The little adjustments are the interesting things. Where to shop for groceries. Where to do your laundry (if not in your home). What are the shortcuts to get to different places. Where do you get a good pizza delivery when you don't feel like cooking? Or good Chinese take out? When is traffic especially bad on the highways where you should just stay off the roads or take alternate routes? Where's Costco? Where's the cheapest gas station?

I've been happily discovering little treasures in the month and a half that I've been in Berkeley/ East Bay.

There's a nice clean laundromat down the street from where I live where I can do big loads of laundry and get free wi-fi! I did a few huge loads of linens and things when I first moved. Quite efficient.

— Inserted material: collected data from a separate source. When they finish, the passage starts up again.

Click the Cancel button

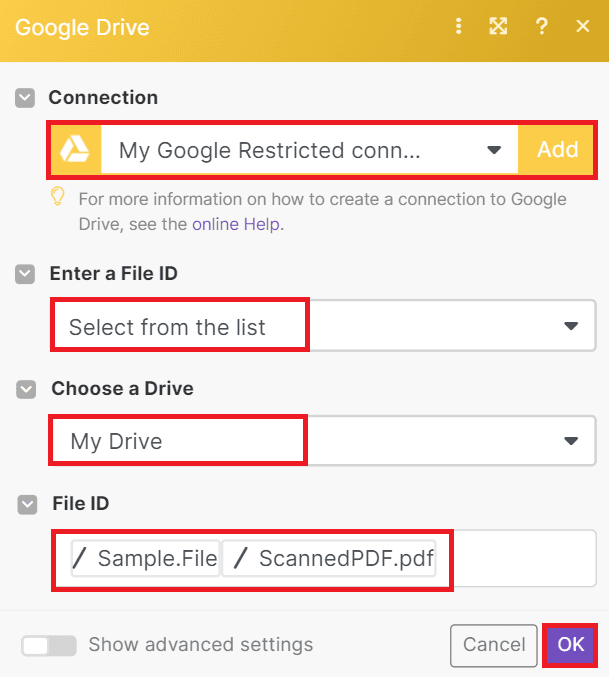click(494, 645)
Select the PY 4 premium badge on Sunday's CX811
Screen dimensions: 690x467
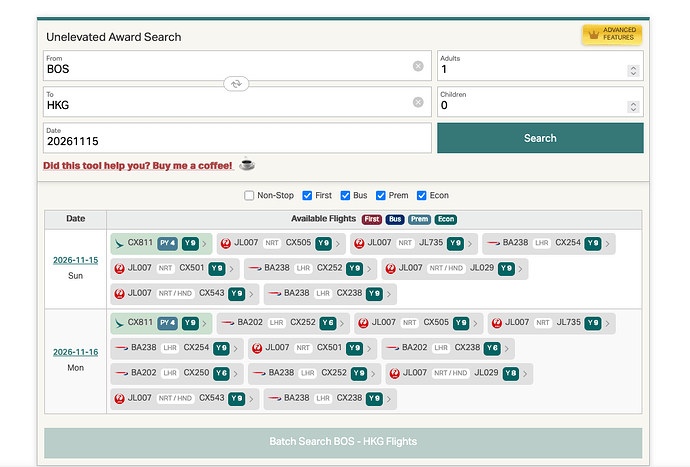click(167, 243)
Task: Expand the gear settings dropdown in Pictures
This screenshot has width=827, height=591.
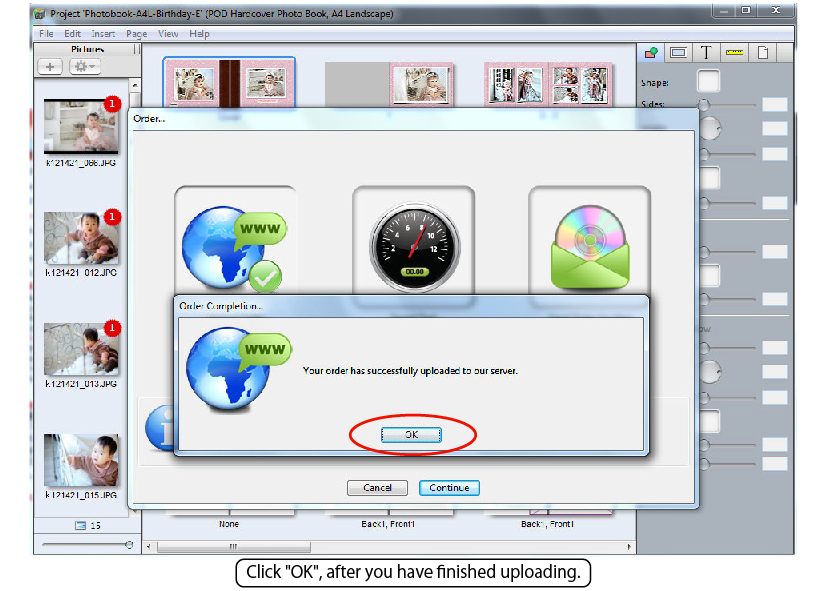Action: coord(84,66)
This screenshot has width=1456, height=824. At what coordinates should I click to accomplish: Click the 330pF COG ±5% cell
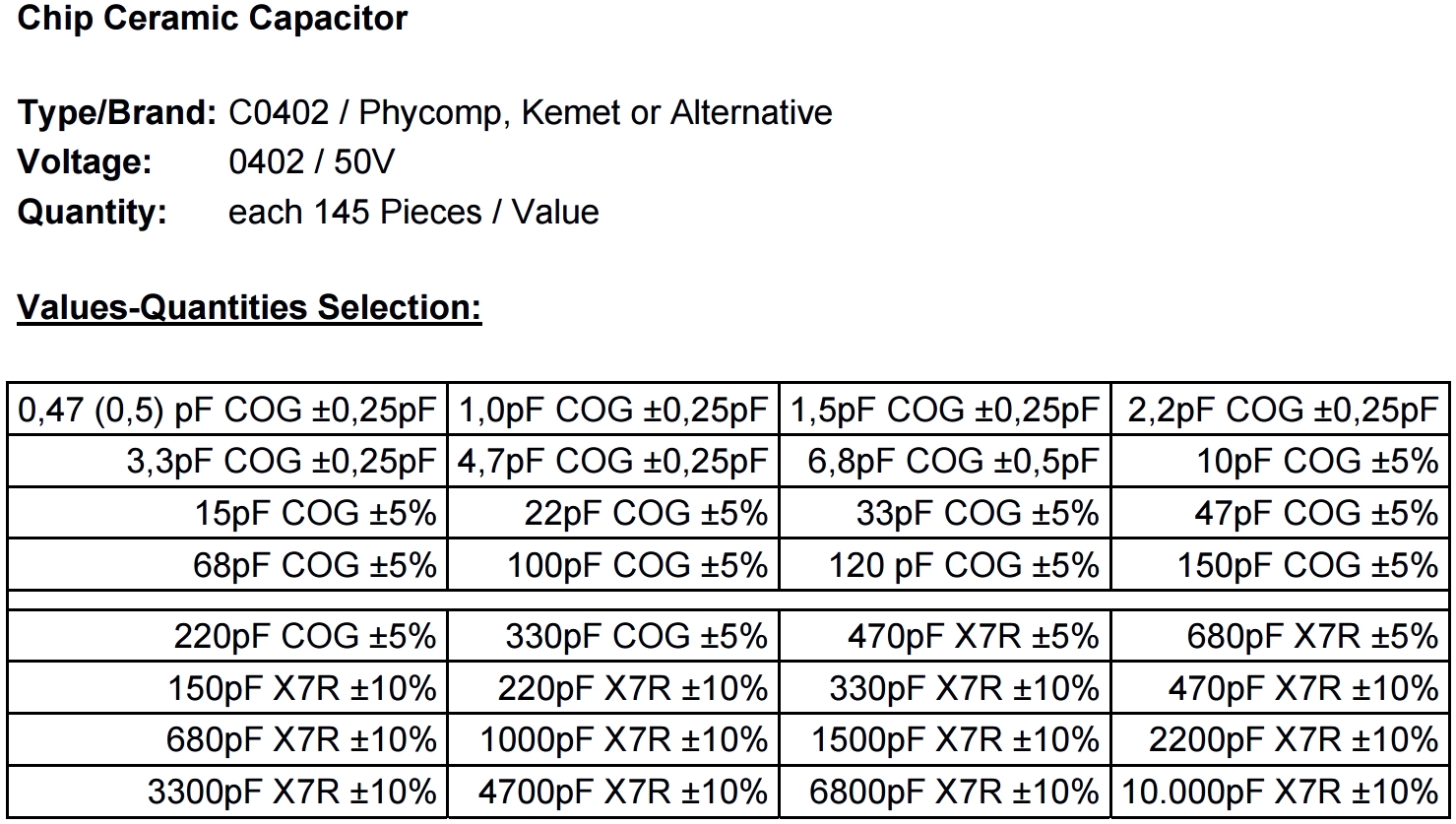[x=636, y=637]
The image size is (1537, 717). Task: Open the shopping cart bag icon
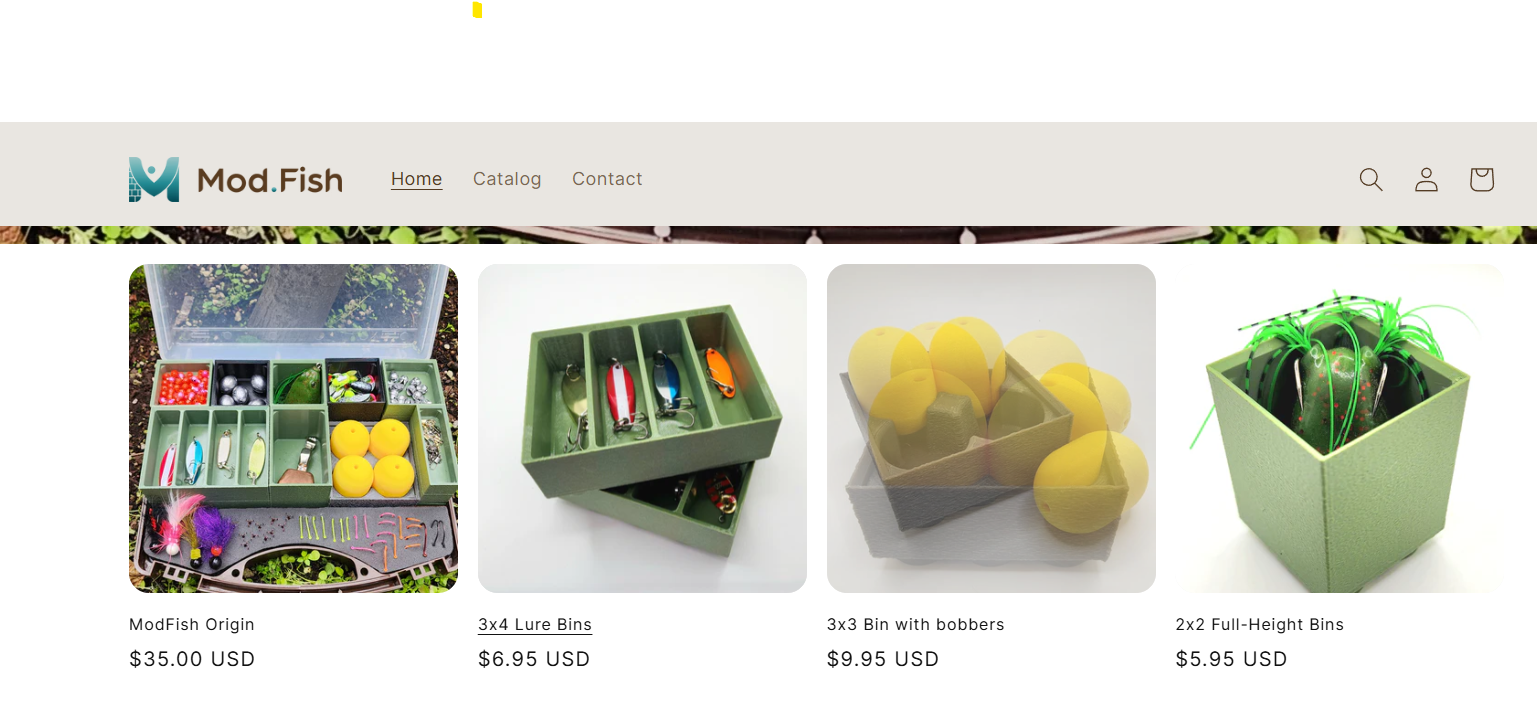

I've been looking for somewhere to compost my food scraps because our landlord doesn't have a green waste bin. It gives me such pain to throw away the food scraps because I know they'll just take up space in a landfill. It's the same kind of pain I get when I see people throw away or recycle paper that has printing on one side. Come on, people, you can save that paper to use as scrap! Use both sides before sending it off to be recycled! Anyone who has ever worked with me or been my friend knows I'm quite fanatical about scrap paper use.

So I found a community garden about a mile from where I live that has chickens which love food scraps! I'm hoping to give them my scraps every week. I'm also hoping to volunteer there regularly to get more experience with gardening and maybe get some free produce! It's called Spiral Gardens. I hope to share more on the goings-on there soon.

I've mentioned before the wonders of Berkeley Bowl and Monterey Market, where I get all my produce and groceries. It's nice to have amazing markets close by so I don't have to stock my refrigerator so full. I don't think I could ever tire of having such a resource at my fingertips!

I'm still trying to find my good eats around town, not only the special-occasion restaurants but a few reliable go-tos that I can depend on when I'm just wanting a good meal.

I've kept up with my running, after letting my ankle heal. It's a fun way to explore a 2-ish mile radius around where I live. I'm now working my way back up to the 5K and then hope to continue up to 10K! I think I'll be back up to 5K in another few weeks. I just never thought I would be running like this– and enjoying it, too.

So far, then, so good.

 

Checking in from Berkeley, CA

It’s been almost a month since I last wrote about being in a holding pattern.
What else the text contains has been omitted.